Exercise brief:
Can you give the material below as a Markdown table with the columns "Number" and "Line," one numbered row for each nonblank line, leaving out the pictures?

The data:
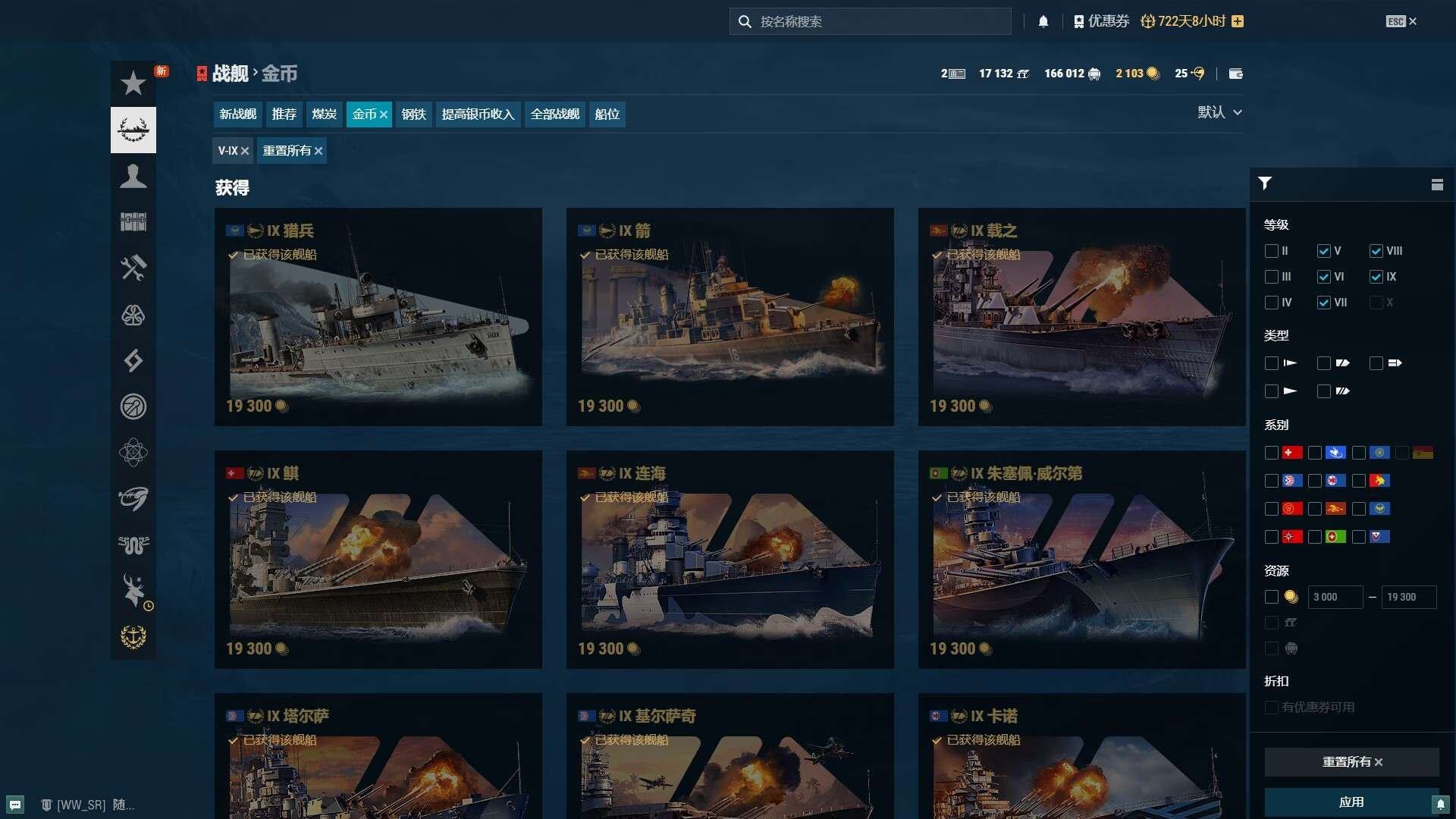Open the IX 猎兵 ship card
This screenshot has height=819, width=1456.
378,316
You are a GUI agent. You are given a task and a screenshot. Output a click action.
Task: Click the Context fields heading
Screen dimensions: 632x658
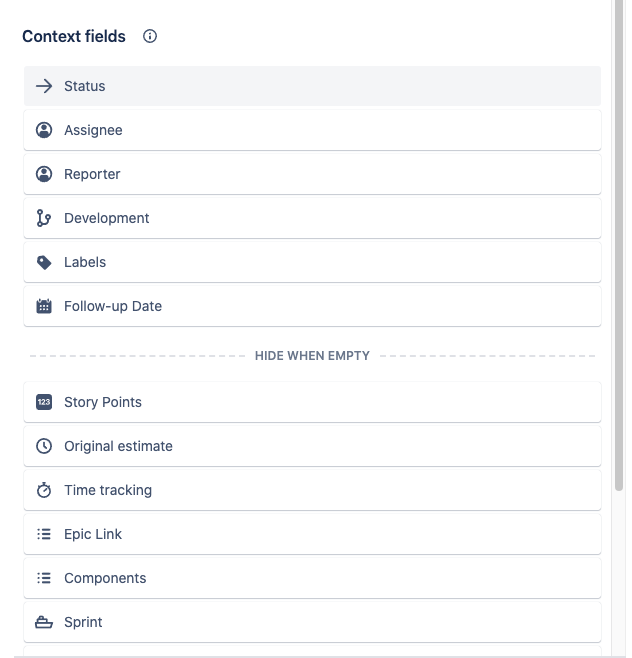tap(74, 37)
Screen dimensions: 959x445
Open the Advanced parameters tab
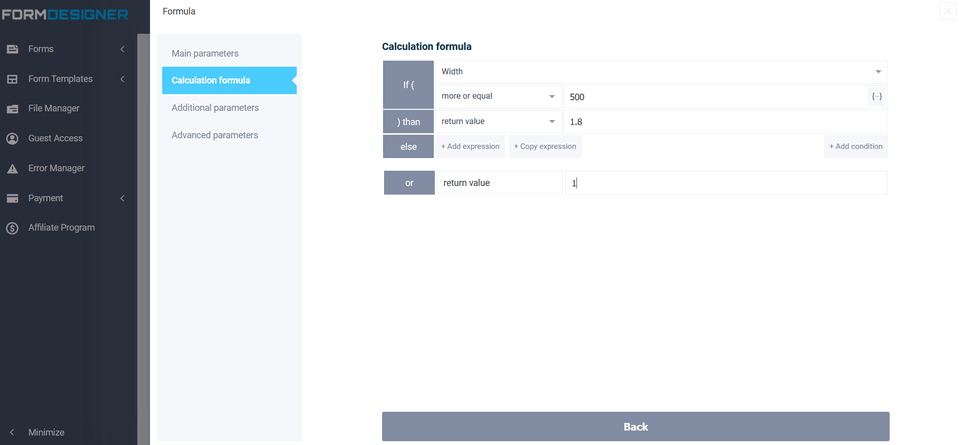tap(214, 135)
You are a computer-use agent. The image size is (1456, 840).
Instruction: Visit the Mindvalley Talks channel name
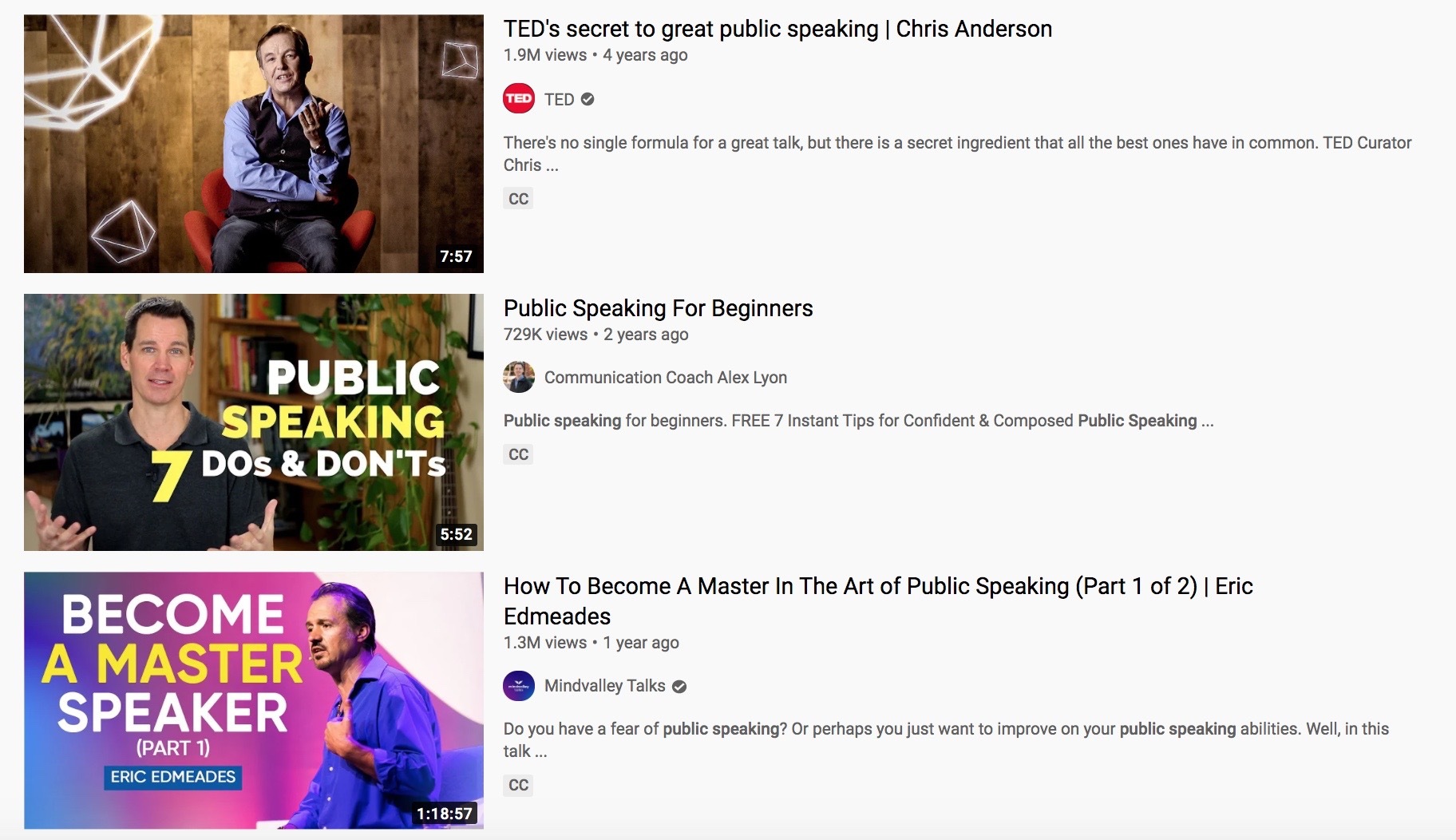(x=604, y=686)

Reply to the task:
| Number | Line |
|---|---|
| 1 | Open the IX 猎兵 ship card |
| 2 | This screenshot has height=819, width=1456. |
| 3 | 378,316 |
| 4 | You are a GUI agent. You are given a task and a screenshot. Output a click action. |
| 5 | Task: Click the Context fields heading |
| 6 | Screen dimensions: 632x658 |
| 7 | tap(74, 37) |
| 8 | Screen dimensions: 959x445 |
| 9 | Open the Advanced parameters tab |
| 10 | tap(214, 135) |
| 11 | You are a computer-use agent. The image size is (1456, 840). |
| 12 | Instruction: Visit the Mindvalley Talks channel name |
| 13 | (x=604, y=686) |